Exercise prompt
In the MPI optimization section, what two things does the speed of a message-passing parallel code depend on?
═══ Excerpt to read ═══
No Title

Part II. USING MPI

7. Optimization .

The speed of a message-passing parallel code depends on the performance of both the local hosts and of the message passing environment.

Optimization of parallel code is usually carried out in an iterative process involving several tools to investigate performance issues.

Many of the computational optimizations are no different from the ones needed for a serial code.

7.1 General overview:

Performence:

High expectations based on quoted claims and promises of high performance

    "540 megaflops for POWER2 superchip"
    "Memory capacity of 57 GB for CTC SP"
    "High bandwidth/low latency switch"

Different measures of "desired results"

    Highest megaflop rate
    Best possible turnaround for next run
    Shortest time to publication for the project
    Most effective use of resources (computer and human) for the lifetime of the application

Performance ultimately depends on the characteristics of

Your application

The computer system (hardware and software)
═══ Listed entries ═══
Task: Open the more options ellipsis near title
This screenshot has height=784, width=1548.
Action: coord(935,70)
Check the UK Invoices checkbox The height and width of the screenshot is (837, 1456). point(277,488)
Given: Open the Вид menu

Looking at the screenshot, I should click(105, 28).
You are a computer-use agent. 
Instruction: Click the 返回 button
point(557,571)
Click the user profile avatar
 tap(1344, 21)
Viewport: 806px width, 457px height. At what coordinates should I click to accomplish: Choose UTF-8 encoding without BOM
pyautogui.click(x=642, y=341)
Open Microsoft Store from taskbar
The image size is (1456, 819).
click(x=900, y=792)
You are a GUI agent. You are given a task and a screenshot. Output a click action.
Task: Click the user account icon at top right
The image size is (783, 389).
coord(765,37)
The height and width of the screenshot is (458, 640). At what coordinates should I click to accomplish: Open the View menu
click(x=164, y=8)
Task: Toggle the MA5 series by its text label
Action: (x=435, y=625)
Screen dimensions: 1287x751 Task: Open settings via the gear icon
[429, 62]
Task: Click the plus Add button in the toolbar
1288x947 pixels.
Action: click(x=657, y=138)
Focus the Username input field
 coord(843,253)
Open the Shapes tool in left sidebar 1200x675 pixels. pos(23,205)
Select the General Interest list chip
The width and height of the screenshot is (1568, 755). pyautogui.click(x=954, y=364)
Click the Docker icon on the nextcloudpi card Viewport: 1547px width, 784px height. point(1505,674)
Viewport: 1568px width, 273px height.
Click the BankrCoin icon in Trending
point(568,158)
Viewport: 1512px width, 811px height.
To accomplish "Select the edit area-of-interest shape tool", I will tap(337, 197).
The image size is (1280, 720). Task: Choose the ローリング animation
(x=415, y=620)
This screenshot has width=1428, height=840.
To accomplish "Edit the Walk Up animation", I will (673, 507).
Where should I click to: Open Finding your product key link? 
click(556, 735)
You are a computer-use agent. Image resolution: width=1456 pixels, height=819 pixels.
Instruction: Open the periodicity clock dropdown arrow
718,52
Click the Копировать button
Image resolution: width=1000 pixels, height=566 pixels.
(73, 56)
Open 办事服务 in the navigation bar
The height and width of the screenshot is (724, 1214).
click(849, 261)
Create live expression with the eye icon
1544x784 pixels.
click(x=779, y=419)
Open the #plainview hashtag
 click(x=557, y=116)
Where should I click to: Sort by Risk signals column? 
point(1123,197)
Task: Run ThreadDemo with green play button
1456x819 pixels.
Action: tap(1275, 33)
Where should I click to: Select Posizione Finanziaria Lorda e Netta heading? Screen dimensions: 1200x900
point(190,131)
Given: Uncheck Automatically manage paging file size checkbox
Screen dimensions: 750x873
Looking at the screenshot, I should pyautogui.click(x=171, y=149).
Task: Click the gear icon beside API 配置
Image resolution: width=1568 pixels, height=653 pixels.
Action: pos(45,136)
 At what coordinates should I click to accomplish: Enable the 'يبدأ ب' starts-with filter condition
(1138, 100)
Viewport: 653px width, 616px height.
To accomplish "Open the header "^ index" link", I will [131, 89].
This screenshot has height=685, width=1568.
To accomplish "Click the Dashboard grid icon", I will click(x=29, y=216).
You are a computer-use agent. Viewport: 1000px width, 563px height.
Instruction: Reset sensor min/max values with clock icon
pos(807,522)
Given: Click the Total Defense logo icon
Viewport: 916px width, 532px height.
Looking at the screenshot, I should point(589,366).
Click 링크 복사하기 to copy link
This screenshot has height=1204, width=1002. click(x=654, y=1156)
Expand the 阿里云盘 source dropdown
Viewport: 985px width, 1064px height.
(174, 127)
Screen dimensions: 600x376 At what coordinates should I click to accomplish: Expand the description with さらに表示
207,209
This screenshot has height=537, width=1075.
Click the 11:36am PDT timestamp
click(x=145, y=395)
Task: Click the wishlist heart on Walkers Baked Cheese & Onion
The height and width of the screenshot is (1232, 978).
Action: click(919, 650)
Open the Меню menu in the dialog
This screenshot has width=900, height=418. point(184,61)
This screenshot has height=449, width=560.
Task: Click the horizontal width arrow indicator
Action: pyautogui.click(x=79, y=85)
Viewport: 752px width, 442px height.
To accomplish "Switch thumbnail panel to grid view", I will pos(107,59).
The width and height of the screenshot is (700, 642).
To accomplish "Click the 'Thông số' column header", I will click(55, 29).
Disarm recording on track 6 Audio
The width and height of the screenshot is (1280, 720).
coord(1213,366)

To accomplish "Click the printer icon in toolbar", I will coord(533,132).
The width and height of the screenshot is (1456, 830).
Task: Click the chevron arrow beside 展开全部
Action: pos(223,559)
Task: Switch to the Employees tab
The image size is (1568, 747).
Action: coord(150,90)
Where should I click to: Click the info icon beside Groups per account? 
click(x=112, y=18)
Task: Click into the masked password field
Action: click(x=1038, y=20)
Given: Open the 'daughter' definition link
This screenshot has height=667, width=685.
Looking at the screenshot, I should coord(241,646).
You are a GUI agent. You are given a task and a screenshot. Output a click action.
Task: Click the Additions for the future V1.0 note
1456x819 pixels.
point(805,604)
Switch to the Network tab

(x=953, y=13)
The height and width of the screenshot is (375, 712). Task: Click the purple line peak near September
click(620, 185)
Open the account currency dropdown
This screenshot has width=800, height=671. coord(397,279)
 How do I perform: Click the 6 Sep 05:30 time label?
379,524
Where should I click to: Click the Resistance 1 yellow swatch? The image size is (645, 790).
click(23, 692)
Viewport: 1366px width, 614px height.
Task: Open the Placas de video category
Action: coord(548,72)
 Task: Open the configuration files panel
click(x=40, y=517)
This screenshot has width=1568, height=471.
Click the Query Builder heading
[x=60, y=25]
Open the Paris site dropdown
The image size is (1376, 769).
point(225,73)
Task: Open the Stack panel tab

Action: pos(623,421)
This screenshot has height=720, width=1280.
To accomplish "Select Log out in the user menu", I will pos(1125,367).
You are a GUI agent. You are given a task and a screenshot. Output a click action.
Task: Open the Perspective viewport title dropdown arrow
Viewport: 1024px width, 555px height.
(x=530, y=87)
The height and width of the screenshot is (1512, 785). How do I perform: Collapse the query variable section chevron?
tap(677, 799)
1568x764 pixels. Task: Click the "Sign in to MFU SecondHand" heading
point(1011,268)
═══
Task solution
The performance of the local hosts and of the message passing environment.